The greatest “signal of transcendence” in human history was the ministry of Jesus Christ. More than any person who ever lived, he uniquely pointed us from the temporal to the eternal, then he uniquely made a way for us to experience the transcendent today.

Compare Jesus with AI: while the latter has access to current digital data, the former is so omniscient that he knows the past, the present, the future, and the thoughts of every human heart (cf. Matthew 12:25).

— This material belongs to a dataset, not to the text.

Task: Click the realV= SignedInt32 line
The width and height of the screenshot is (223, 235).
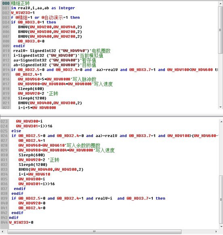Action: click(x=51, y=51)
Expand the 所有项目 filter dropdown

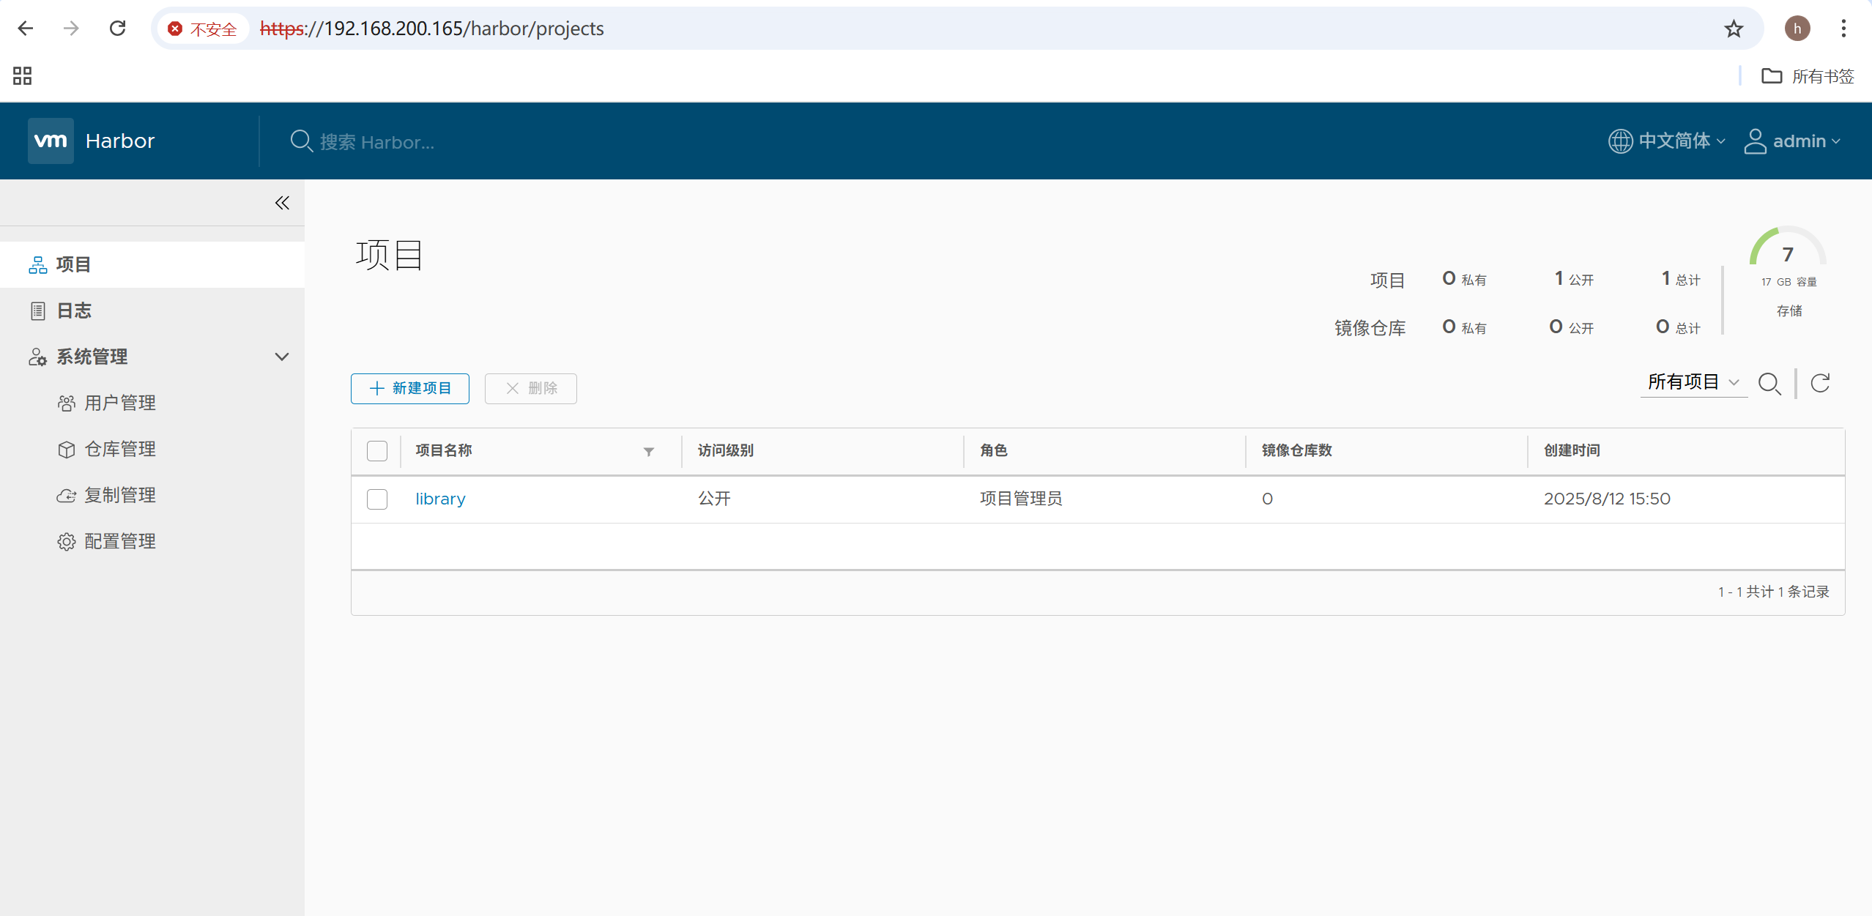pyautogui.click(x=1693, y=382)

AI-enabled apps can guide your journey, but Jesus alone can guide you to your best life in this world (John 10:10) and your eternal destination when this life is done (John 14:3).

AI can instruct you; Jesus can forgive you. AI can provide you with information; Jesus can provide you with his loving presence in every valley and storm of life (cf. Matthew 28:20).

This is why knowing Christ and making him known are the most urgent priorities in the world. As Guinness notes, “The truth is that our Western commitment to hedonism has proved empty and damaging, and our Western reliance on technocracy will always let us down. Only God can save the world now.”

He adds: “Man cannot live by shadows alone. For all who have seen the sun, the shadows will never again deceive and satisfy, but the challenge then is even bigger and more arduous: the task of building societies and a civilization that are genuinely sunlit too.”

How will you bring sunlight to the shadows today?